PROBLEM:
Please set down only the lines from the one containing "Click the bar chart emoji in banner" through the end of the entries below, exactly, minus any pictures.

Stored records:
———

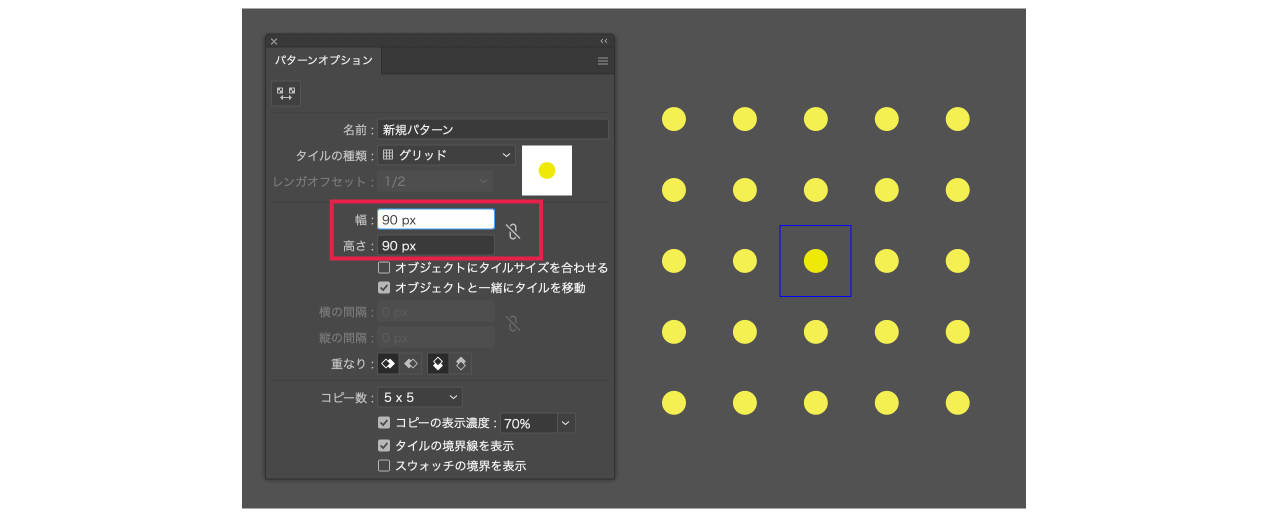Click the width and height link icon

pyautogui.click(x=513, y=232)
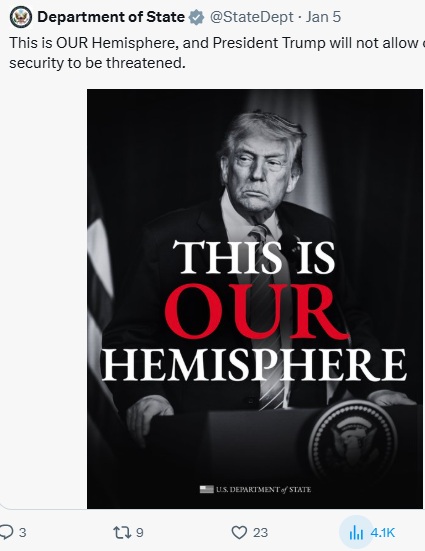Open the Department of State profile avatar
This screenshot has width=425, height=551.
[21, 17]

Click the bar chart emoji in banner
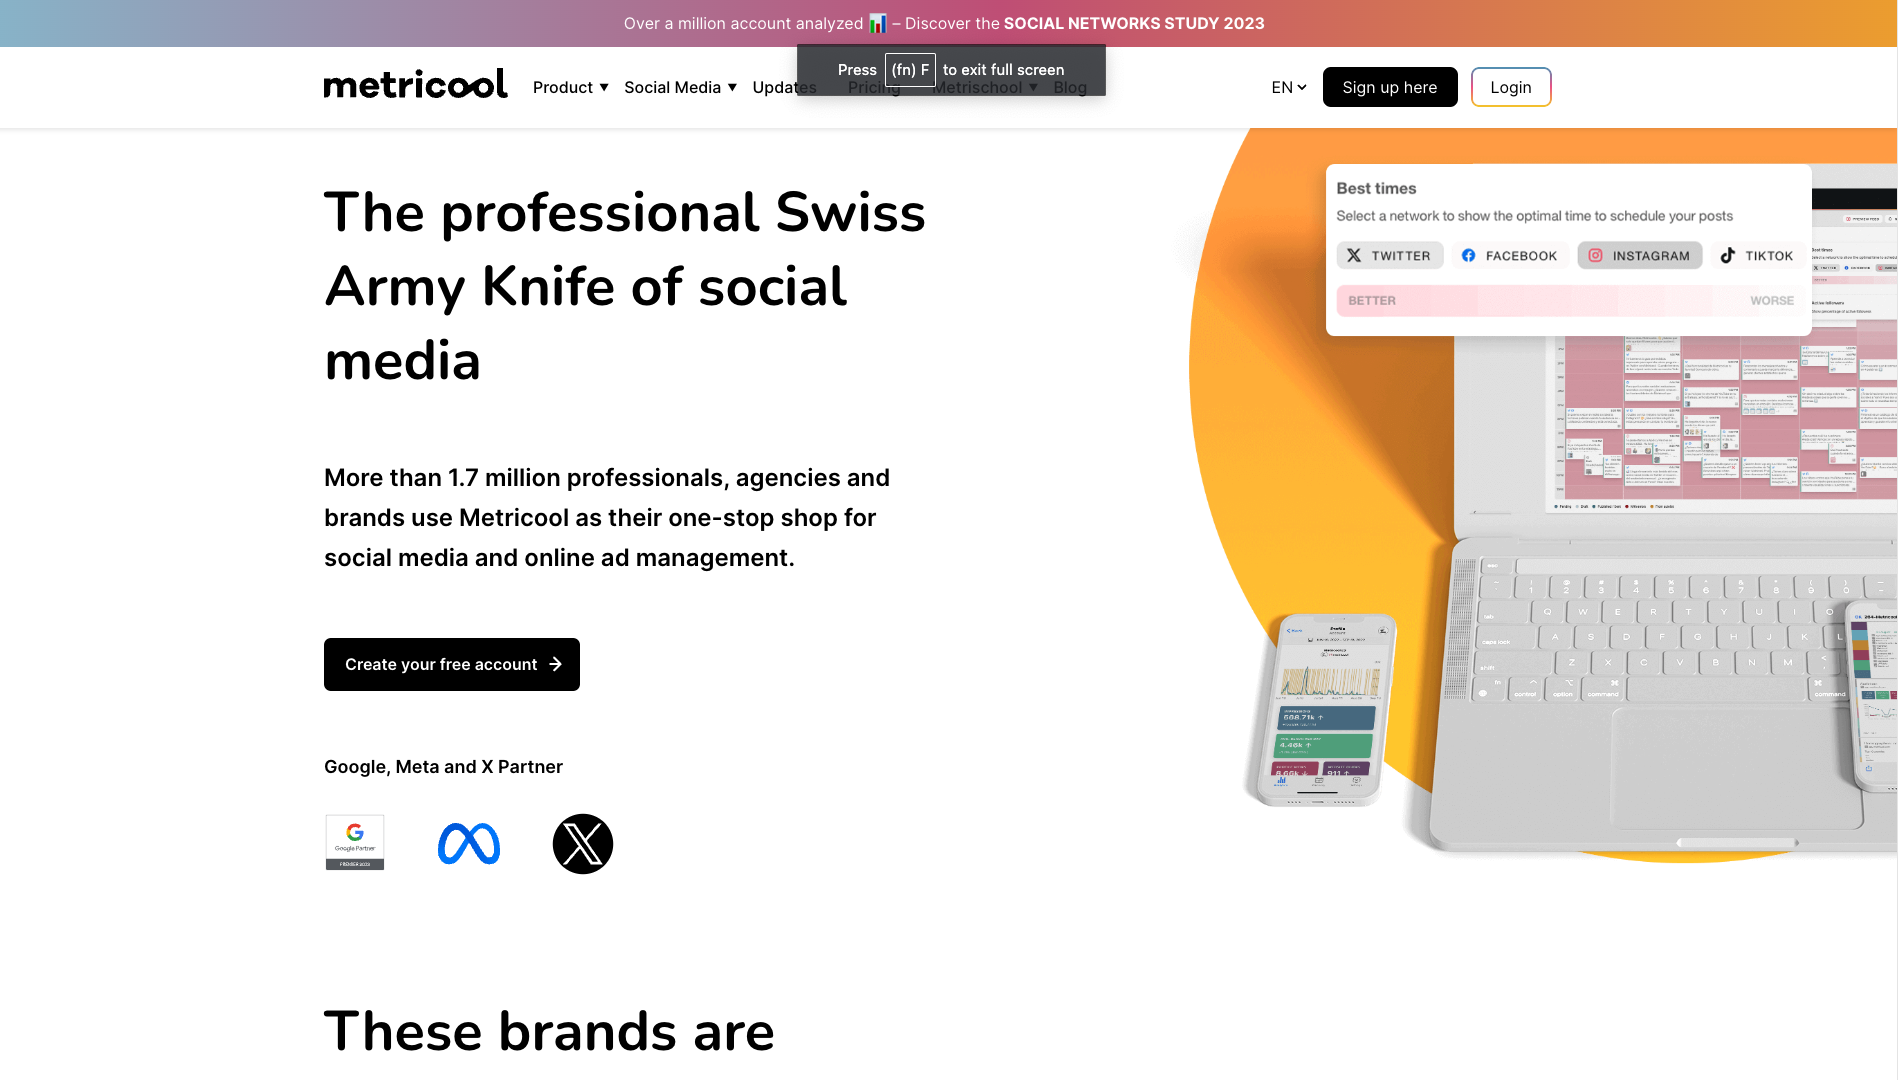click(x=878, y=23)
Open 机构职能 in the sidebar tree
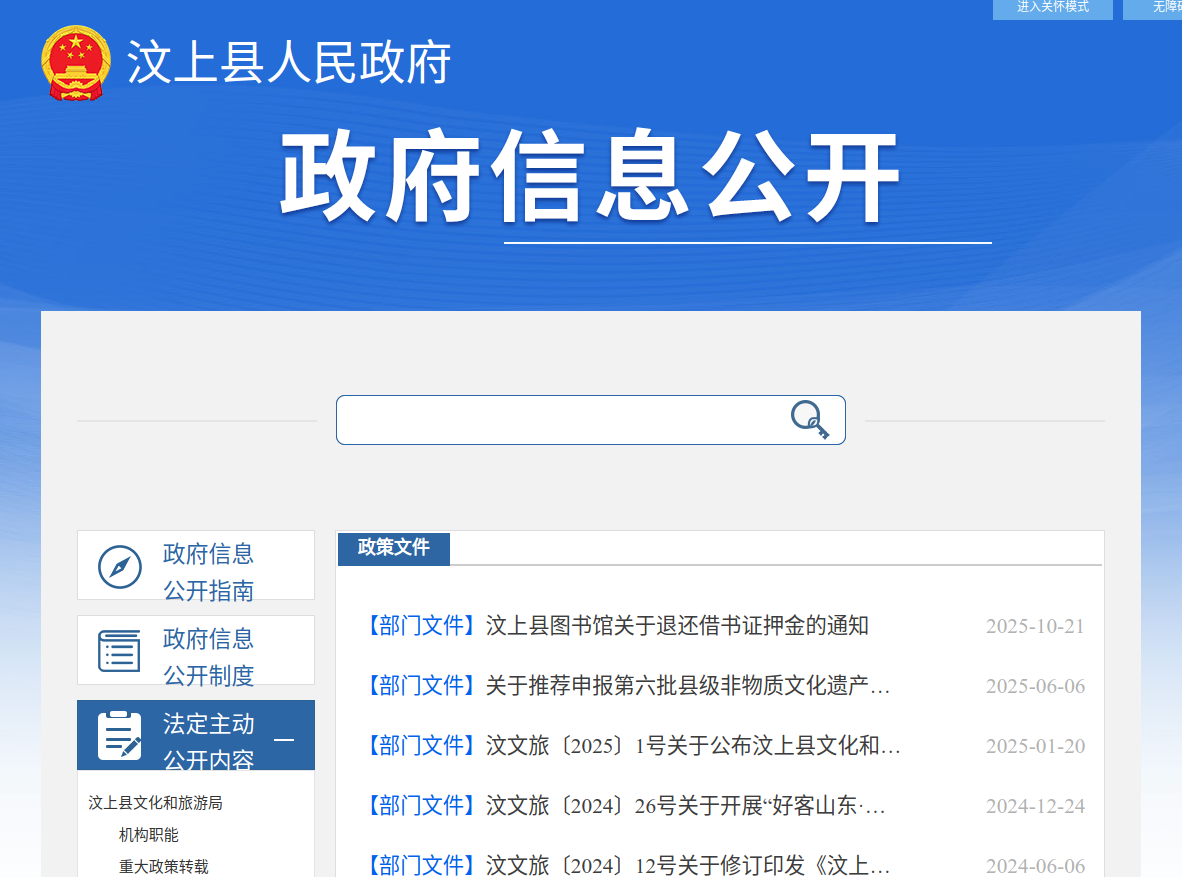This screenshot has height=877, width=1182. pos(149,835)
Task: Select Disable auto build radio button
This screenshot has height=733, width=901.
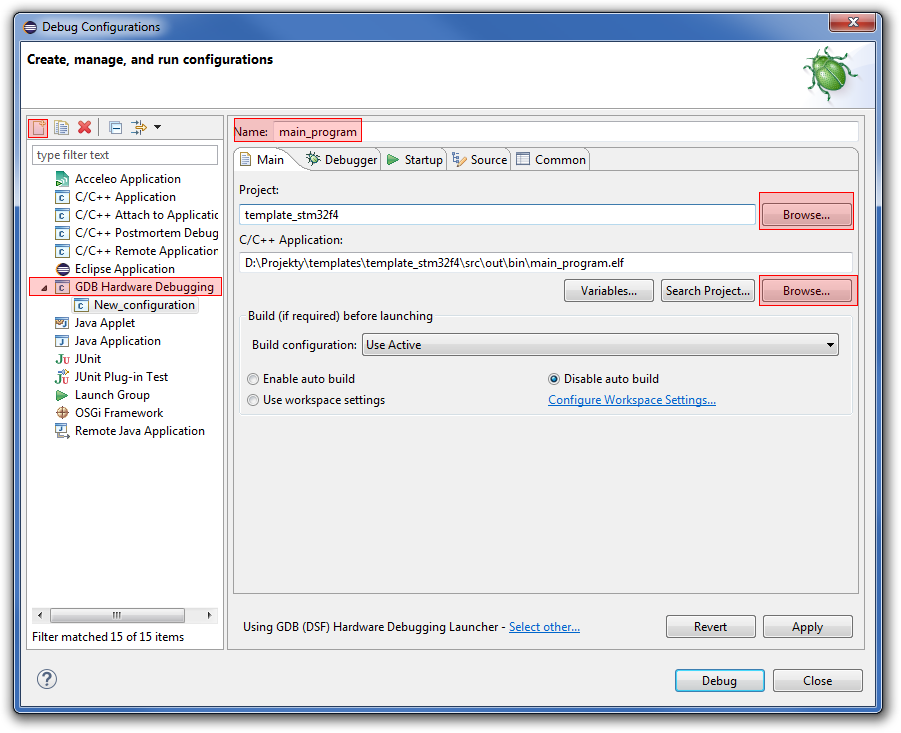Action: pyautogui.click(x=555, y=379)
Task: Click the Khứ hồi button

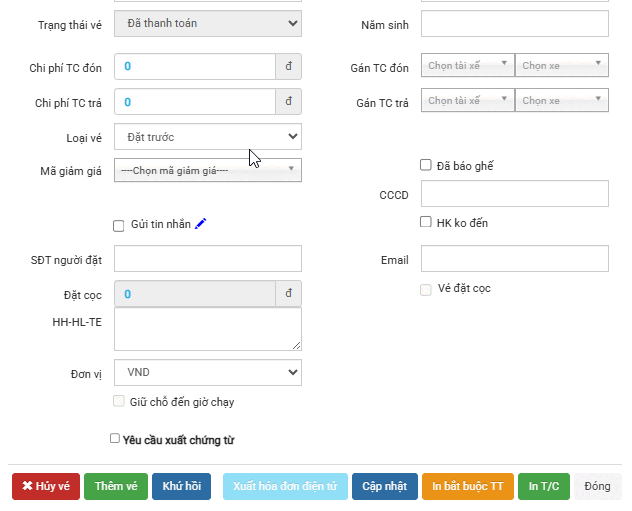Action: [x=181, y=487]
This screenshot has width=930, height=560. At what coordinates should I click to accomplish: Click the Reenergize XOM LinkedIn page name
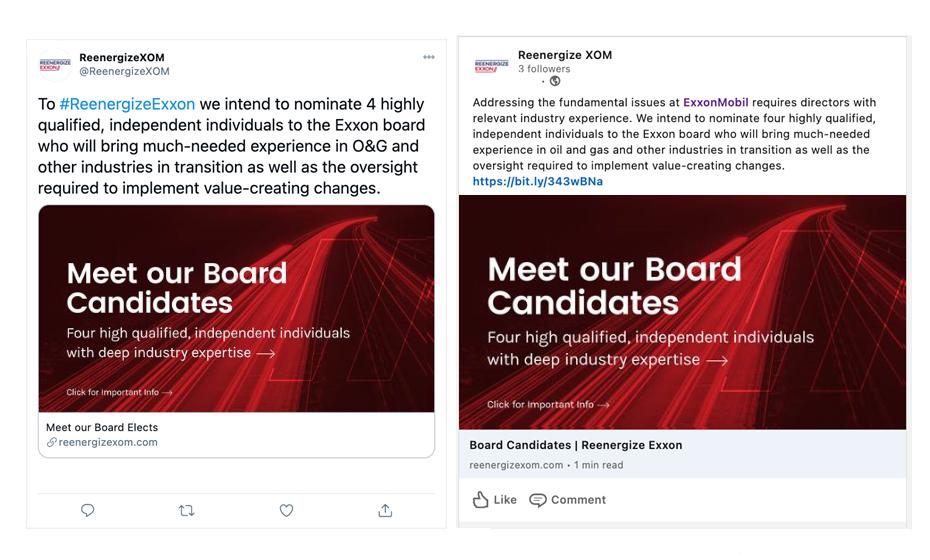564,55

———

ANSWER BOX:
Click the bar chart emoji in banner
click(x=878, y=23)
Open 机构职能 in the sidebar tree
This screenshot has height=877, width=1182. pos(149,835)
Task: Select Disable auto build radio button
This screenshot has height=733, width=901.
Action: pyautogui.click(x=555, y=379)
Task: Click the Khứ hồi button

Action: [x=181, y=487]
This screenshot has width=930, height=560. At what coordinates should I click to accomplish: Click the Reenergize XOM LinkedIn page name
564,55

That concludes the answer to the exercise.